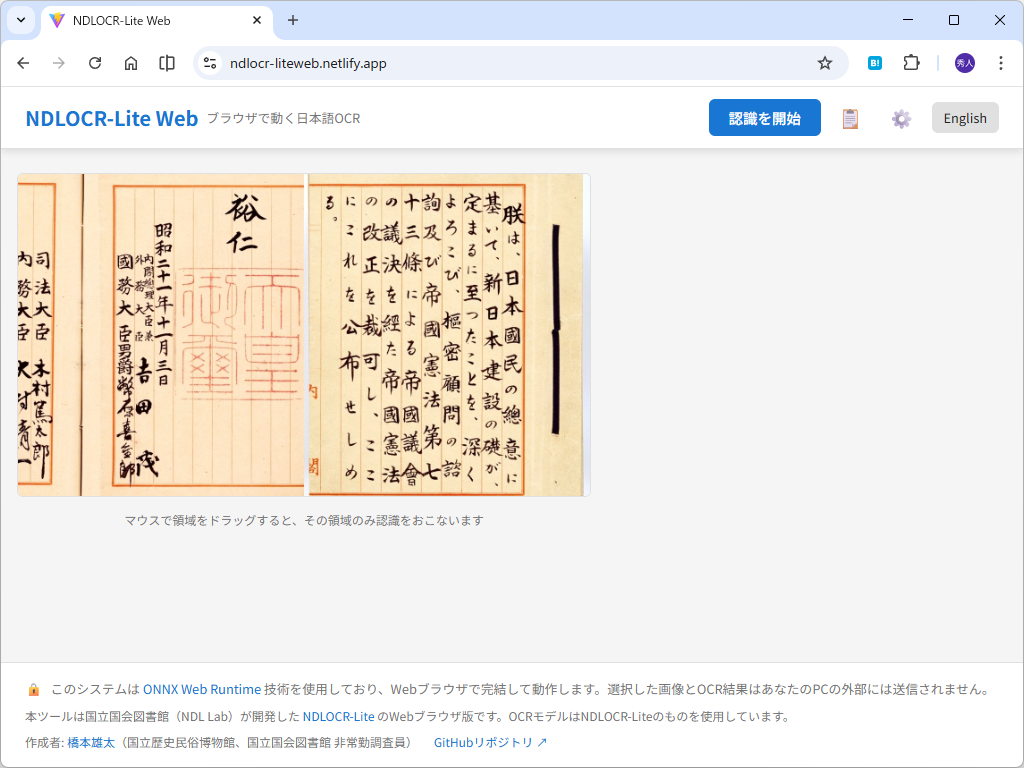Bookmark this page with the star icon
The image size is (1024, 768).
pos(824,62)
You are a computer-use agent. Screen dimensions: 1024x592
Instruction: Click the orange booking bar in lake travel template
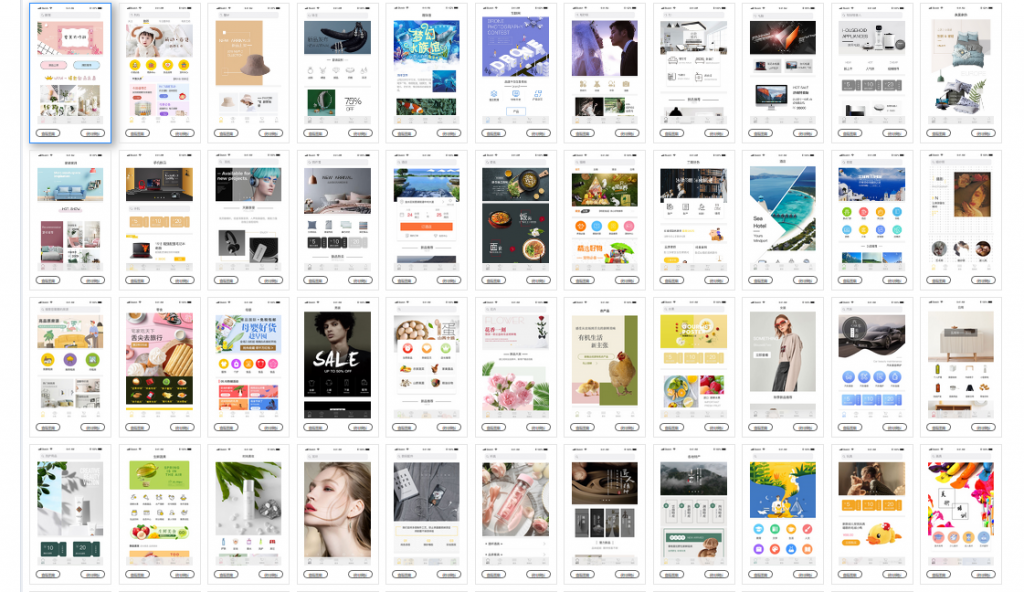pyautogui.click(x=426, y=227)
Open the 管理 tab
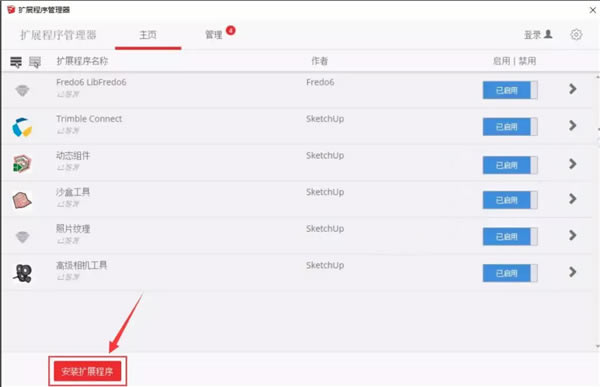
----
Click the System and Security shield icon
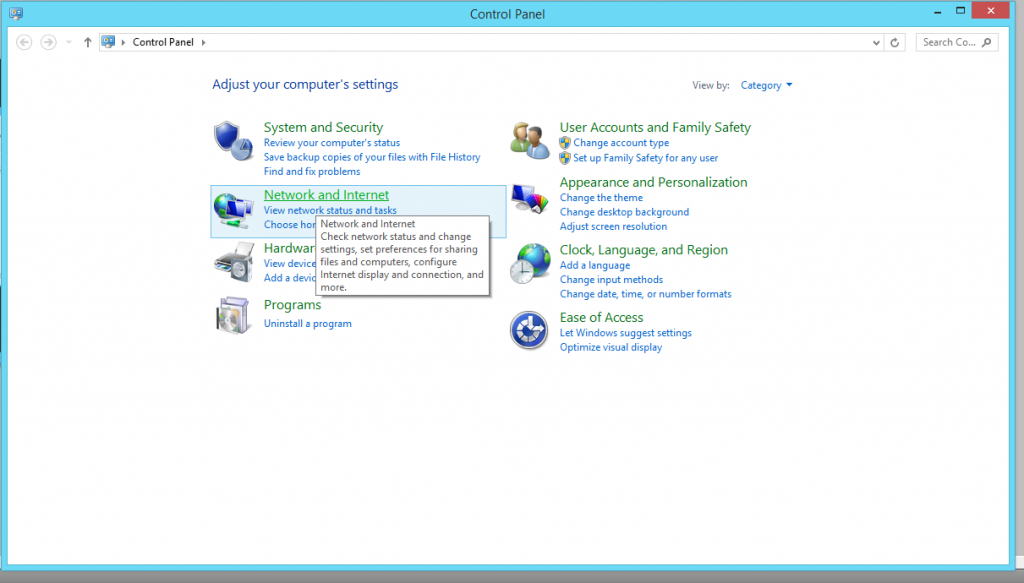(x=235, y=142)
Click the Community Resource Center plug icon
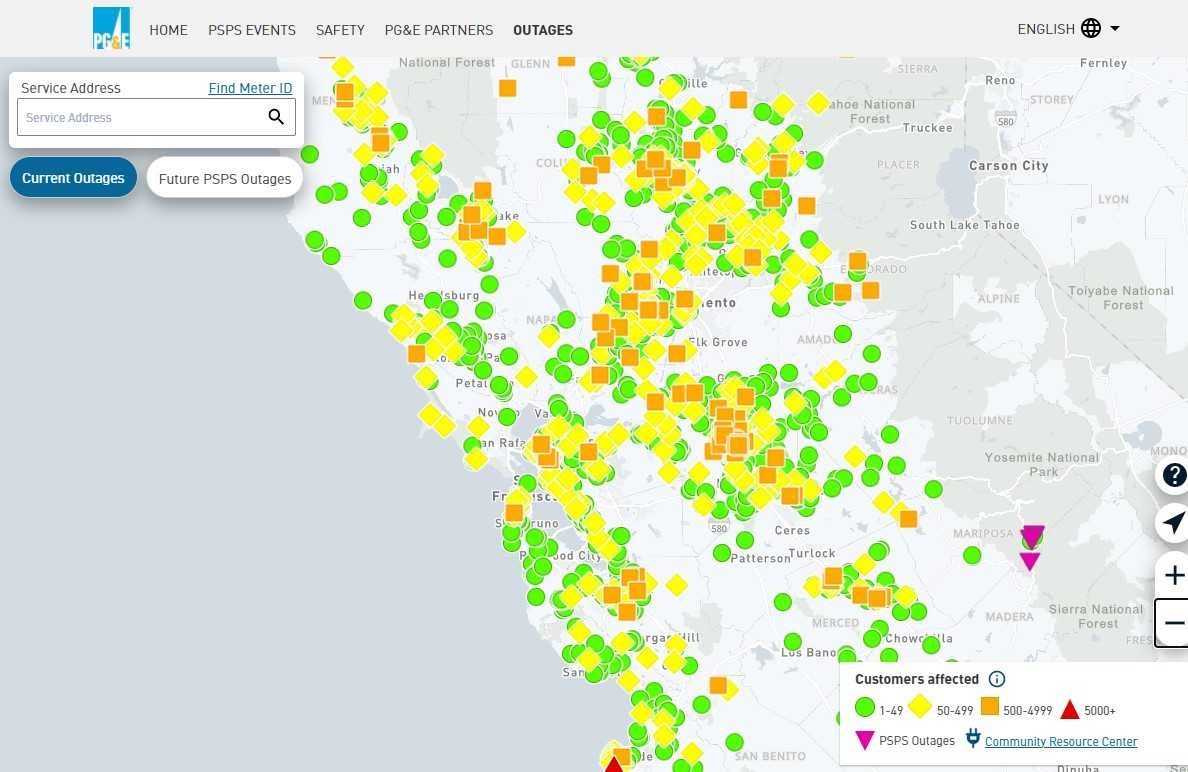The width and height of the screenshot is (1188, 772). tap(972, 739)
----
How to complete this task: With the pictures omitted, copy exactly the lines of the listing above starting at the line containing "Instruction: Click the" and ending at the line containing "Open the 管理 tab", both included.

Task response:
Instruction: Click the orange booking bar in lake travel template
pyautogui.click(x=426, y=227)
Open the 管理 tab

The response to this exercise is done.